:: The input ::
begin
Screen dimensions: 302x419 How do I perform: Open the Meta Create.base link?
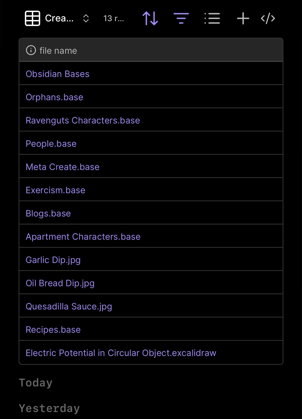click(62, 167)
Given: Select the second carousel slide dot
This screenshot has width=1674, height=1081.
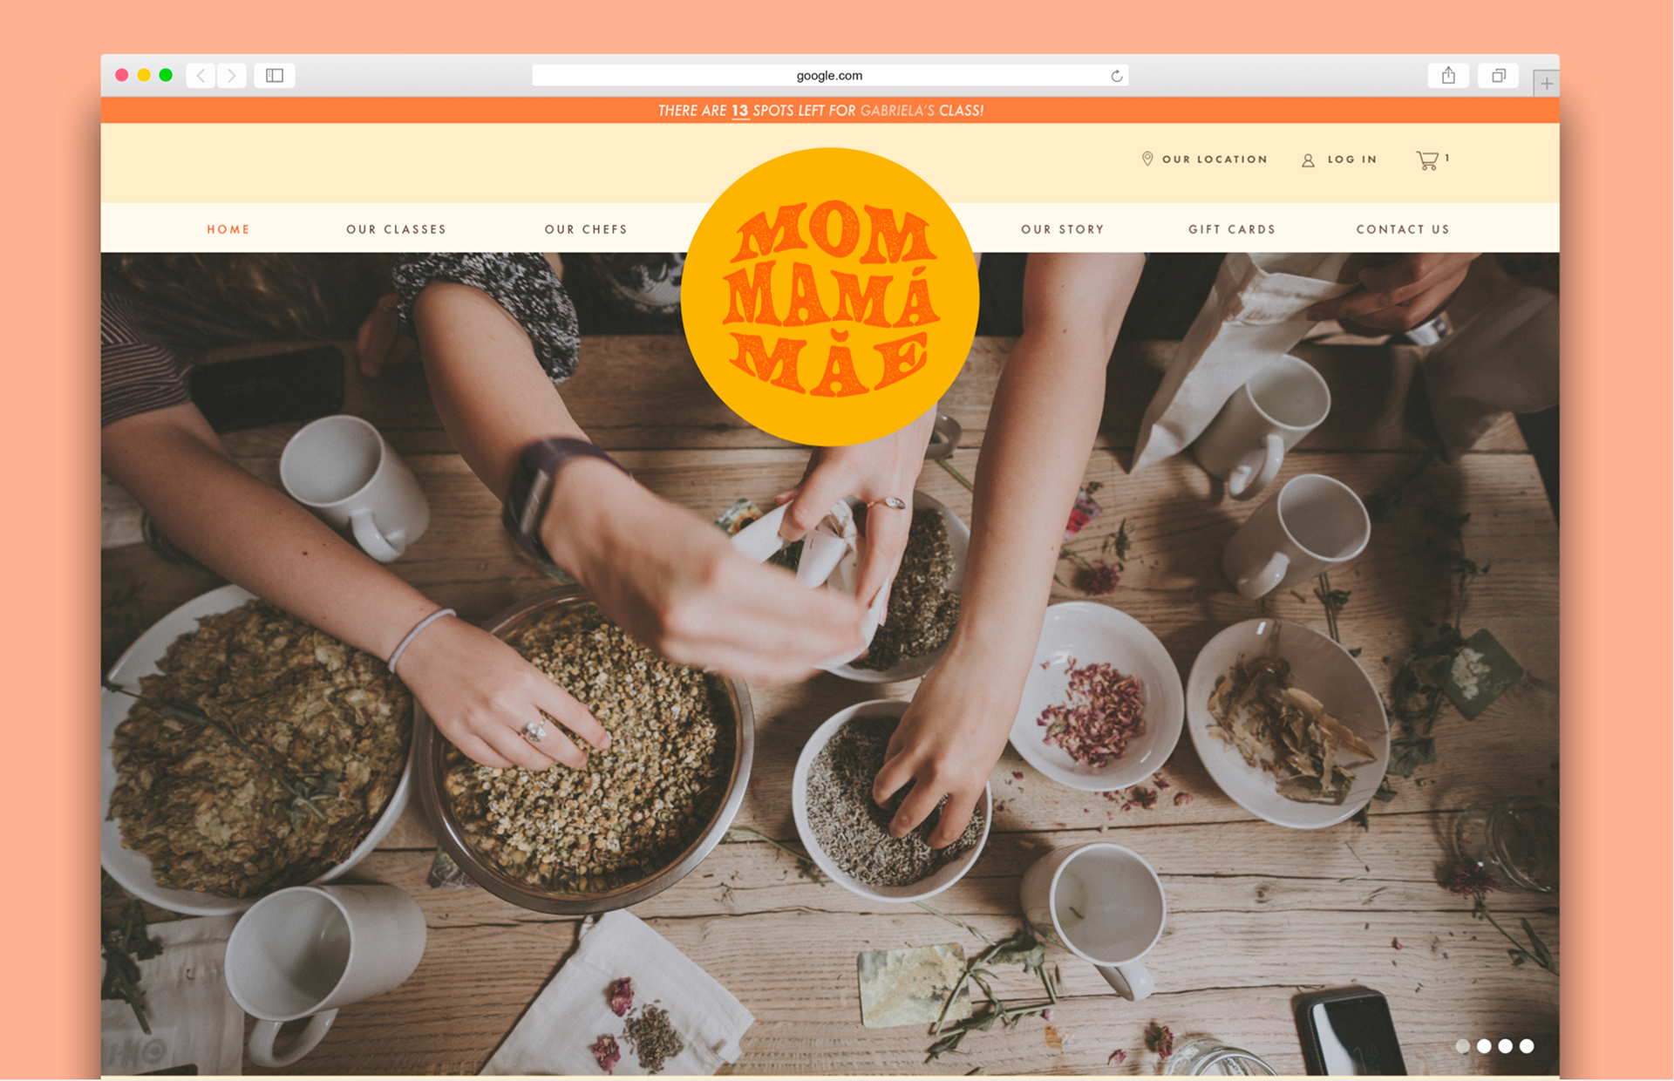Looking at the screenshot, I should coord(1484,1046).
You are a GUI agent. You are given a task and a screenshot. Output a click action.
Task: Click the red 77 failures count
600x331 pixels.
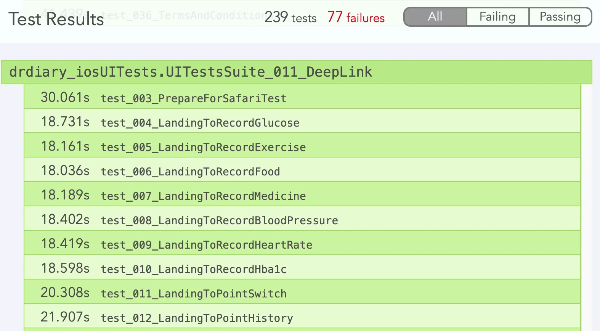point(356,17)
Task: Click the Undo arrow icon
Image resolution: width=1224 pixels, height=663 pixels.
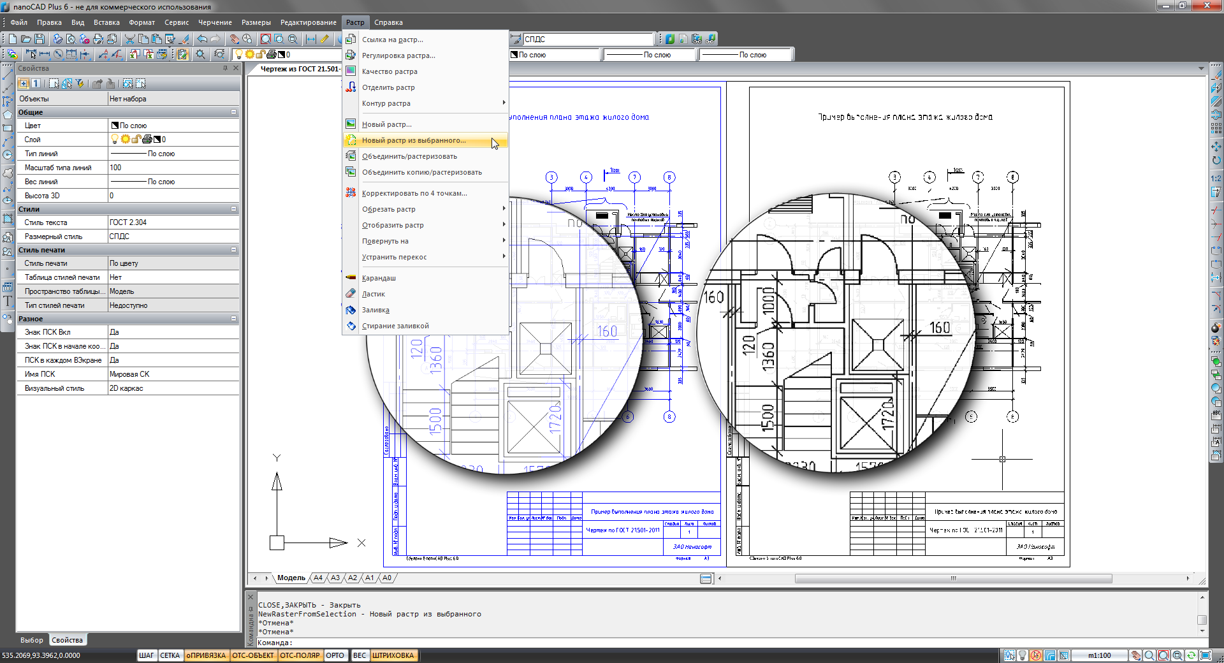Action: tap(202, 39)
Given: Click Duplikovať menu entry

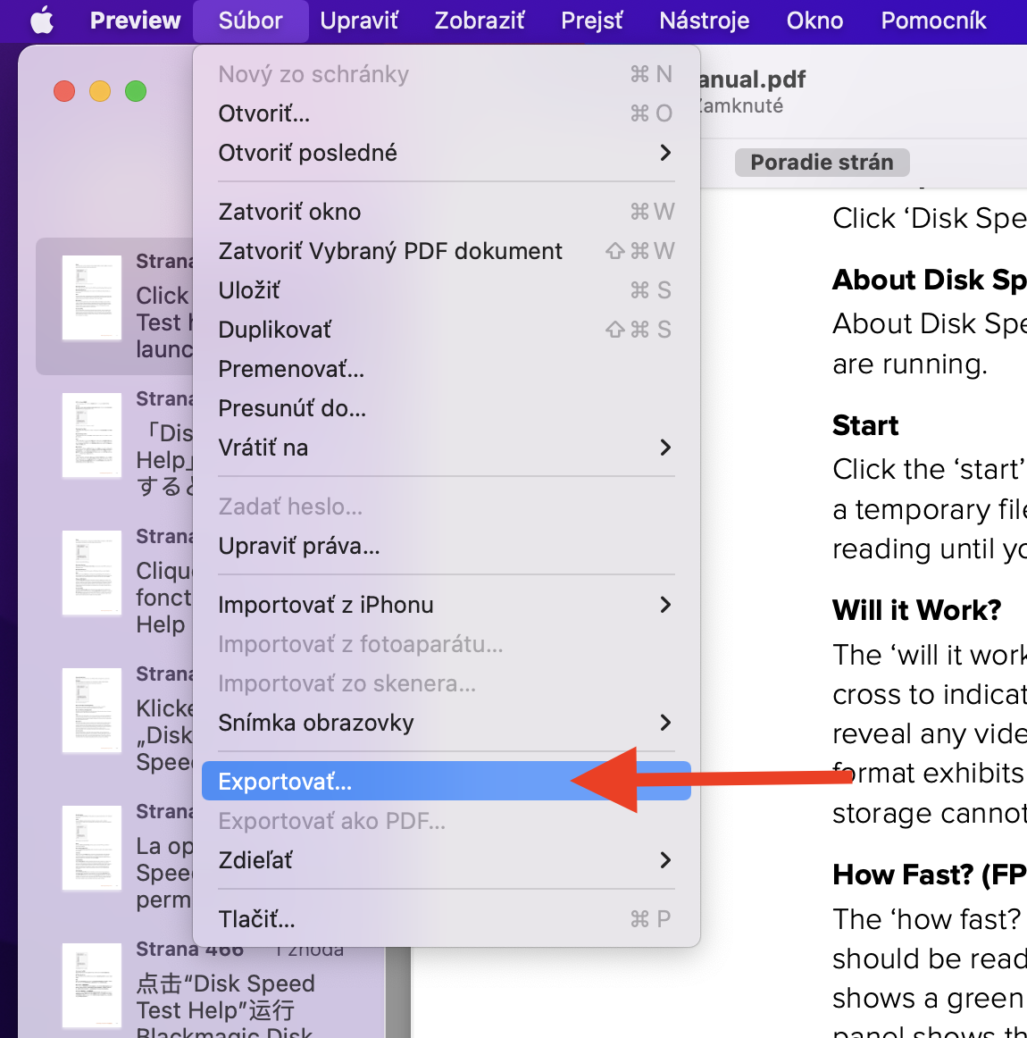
end
Copy every one of the rows above word for word, and leave the pictures out of your copy.

:: Answer for the task ::
Screen dimensions: 302x419 How do I perform: Open the Meta Create.base link?
click(62, 167)
Given: Select the second carousel slide dot
This screenshot has width=1674, height=1081.
Looking at the screenshot, I should coord(1484,1046).
You are a GUI agent. You are given a task and a screenshot. Output a click action.
Task: Click the red 77 failures count
600x331 pixels.
point(356,17)
Task: Click the Undo arrow icon
Image resolution: width=1224 pixels, height=663 pixels.
Action: tap(202, 39)
Given: Click Duplikovať menu entry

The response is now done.